◆ **Set tasks**
1. Which three classes does the commit page say are documented?
2. Transcribe the commit page, starting with "Document QStringConverter, QStringDecoder" and going on through "parent: 4ff09cdd47a1f21321a56017743401a7c6b91ad3 (diff)".

◆ **Extract**

----

Document the string converter classes

Document QStringConverter, QStringDecoder and QStringEncoder. In addition, do some touches to the API, renaming one enum value, add a flags argument to one constructor and make some members private. Change-Id: I8f99dc3d98fb8860cf6fa46301e34b7eb400511b Reviewed-by: Thiago Macieira <thiago.macieira@intel.com>
author: Lars Knoll <lars.knoll@qt.io> 2020-04-29 15:56:24 +0200
committer: Lars Knoll <lars.knoll@qt.io> 2020-05-14 07:50:29 +0200
commit: 124d587bb95f35c853ab3458bdeb1519d369cdf1 (patch)
tree: 54ec10e28aa7671ad3358b9ae9ecb01d18de3b83 /src/corelib/text/qstringconverter.cpp
parent: 4ff09cdd47a1f21321a56017743401a7c6b91ad3 (diff)
1 files changed, 390 insertions, 25 deletions
diff --git a/src/corelib/text/qstringconverter.cpp b/src/corelib/text/qstringconverter.cpp
index bc81b06c0e..f4a51ef93d 100644
--- a/src/corelib/text/qstringconverter.cpp
+++ b/src/corelib/text/qstringconverter.cpp
@@ -582,7 +582,7 @@ QChar *QUtf8::convertToUnicode(QChar *out, const char *chars, qsizetype len, QSt
 {
     Q_ASSERT(state);
 
-    bool headerdone = state->internalState & HeaderDone || state->flags & QStringConverter::Flag::DontSkipInitialBom;
+    bool headerdone = state->internalState & HeaderDone || state->flags & QStringConverter::Flag::ConvertInitialBom;
 
     ushort replacement = QChar::ReplacementCharacter;
     if (state->flags & QStringConverter::Flag::ConvertInvalidToNull)
@@ -840,7 +840,7 @@ QChar *QUtf16::convertToUnicode(QChar *out, const char *chars, qsizetype len, QS
     }
 
     bool headerdone = state && state->internalState & HeaderDone;
-    if (state->flags & QStringConverter::Flag::DontSkipInitialBom)
+    if (state->flags & QStringConverter::Flag::ConvertInitialBom)
         headerdone = true;
 
     if (!headerdone || state->remainingChars) {
@@ -1016,7 +1016,7 @@ QChar *QUtf32::convertToUnicode(QChar *out, const char *chars, qsizetype len, QS
     }
 
     bool headerdone = state->internalState & HeaderDone;
-    if (state->flags & QStringConverter::Flag::DontSkipInitialBom)
+    if (state->flags & QStringConverter::Flag::ConvertInitialBom)
         headerdone = true;
 
     int num = state->remainingChars;
@@ -1288,26 +1288,6 @@ QByteArray QLocal8Bit::convertFromUnicode(const QChar *ch, qsizetype uclen, QStr
 }
 #endif
 
-/*!

----

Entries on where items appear

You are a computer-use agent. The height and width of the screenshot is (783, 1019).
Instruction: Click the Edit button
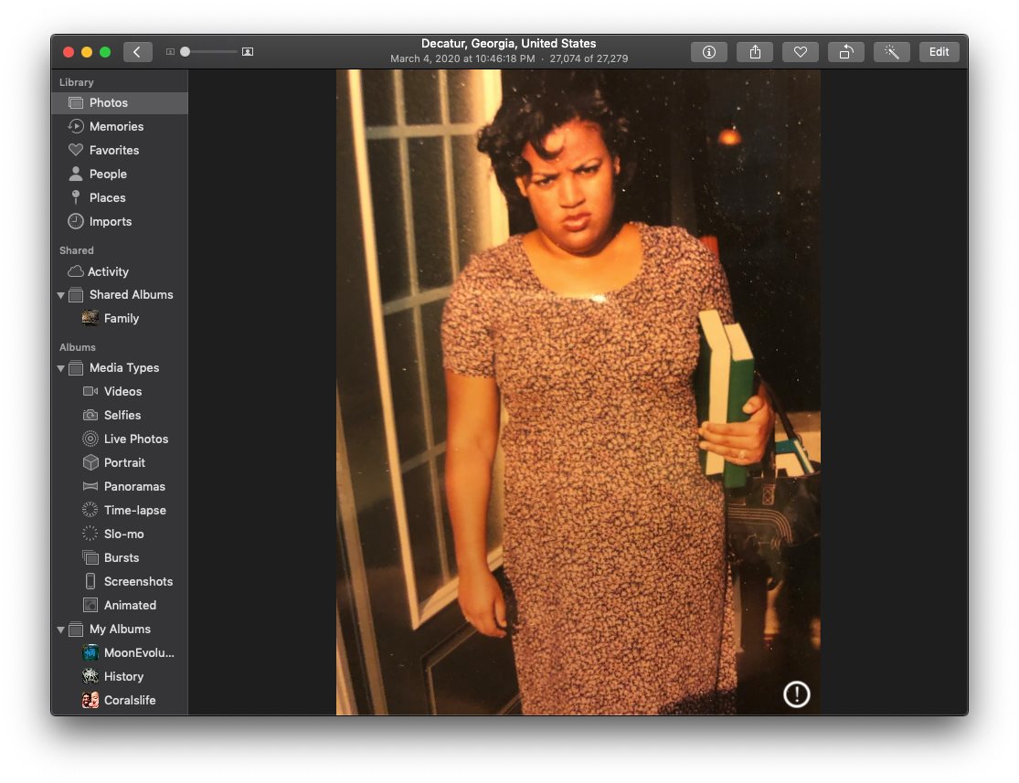pyautogui.click(x=939, y=52)
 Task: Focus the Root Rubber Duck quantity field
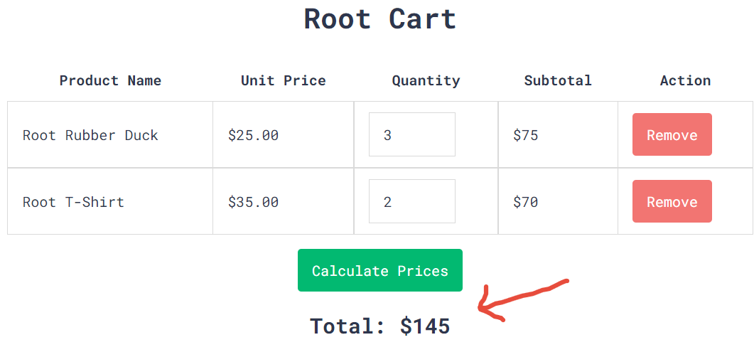pos(411,134)
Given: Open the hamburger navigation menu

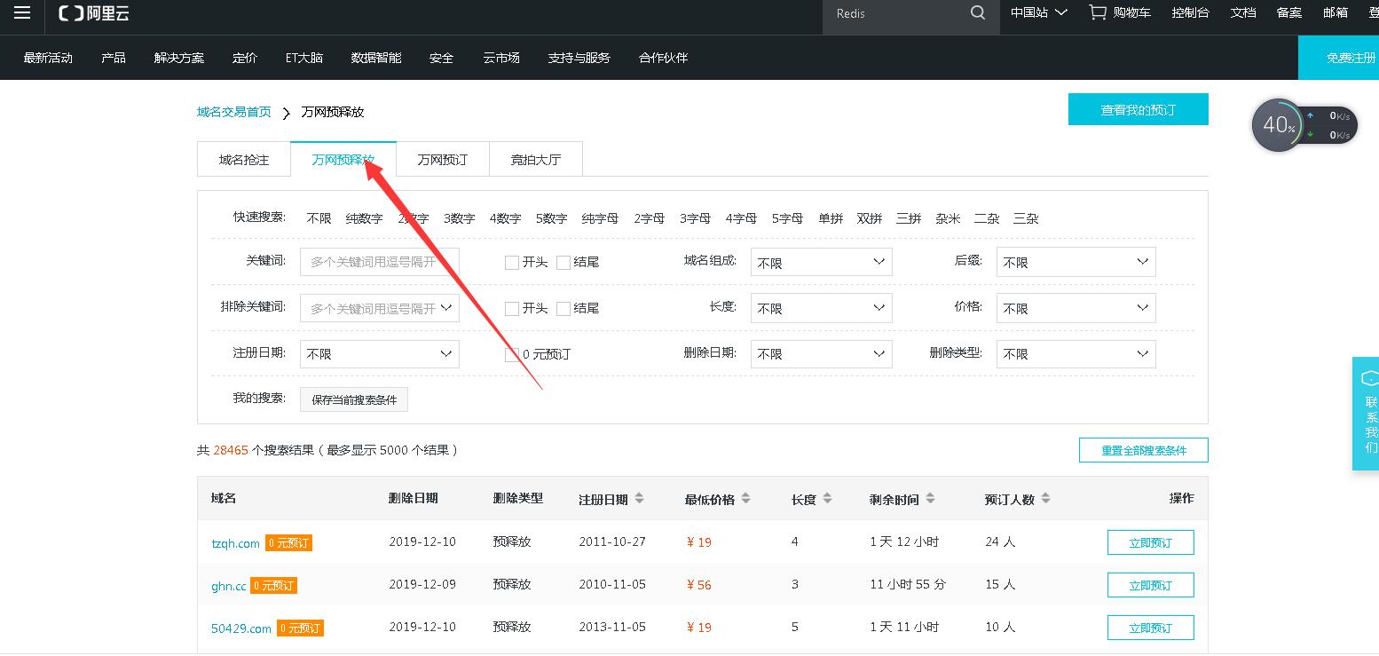Looking at the screenshot, I should click(21, 13).
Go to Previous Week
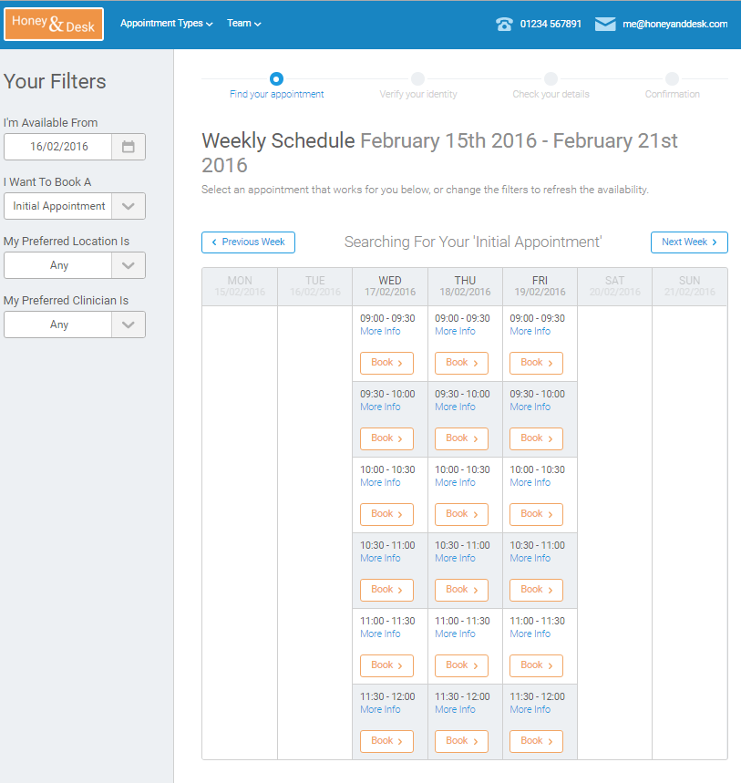The image size is (741, 783). (x=248, y=242)
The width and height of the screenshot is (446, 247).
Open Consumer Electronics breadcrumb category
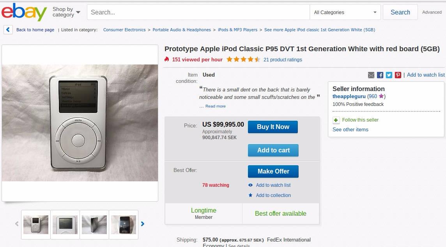(124, 30)
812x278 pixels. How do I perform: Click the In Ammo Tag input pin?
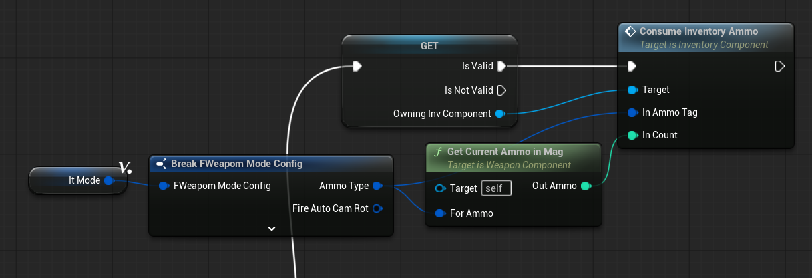coord(632,112)
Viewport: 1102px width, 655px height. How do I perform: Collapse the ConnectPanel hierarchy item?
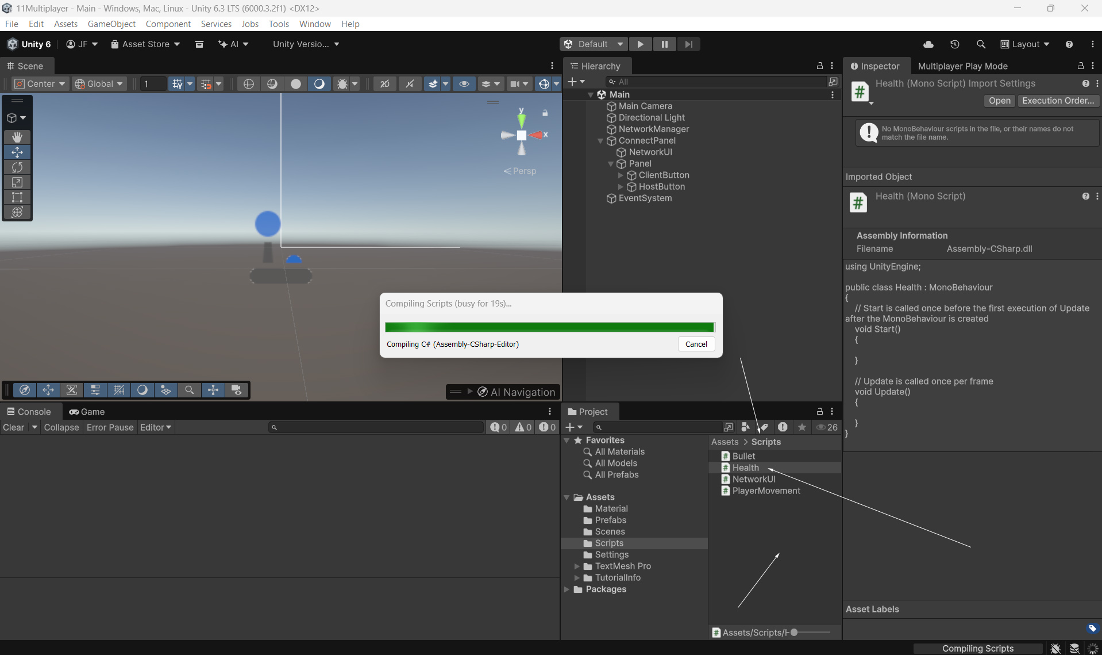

----

◆ **Replies**
1. QStringConverter, QStringDecoder and QStringEncoder.

2.
Document QStringConverter, QStringDecoder and QStringEncoder. In addition, do some touches to the API, renaming one enum value, add a flags argument to one constructor and make some members private. Change-Id: I8f99dc3d98fb8860cf6fa46301e34b7eb400511b Reviewed-by: Thiago Macieira <thiago.macieira@intel.com>
author: Lars Knoll <lars.knoll@qt.io> 2020-04-29 15:56:24 +0200
committer: Lars Knoll <lars.knoll@qt.io> 2020-05-14 07:50:29 +0200
commit: 124d587bb95f35c853ab3458bdeb1519d369cdf1 (patch)
tree: 54ec10e28aa7671ad3358b9ae9ecb01d18de3b83 /src/corelib/text/qstringconverter.cpp
parent: 4ff09cdd47a1f21321a56017743401a7c6b91ad3 (diff)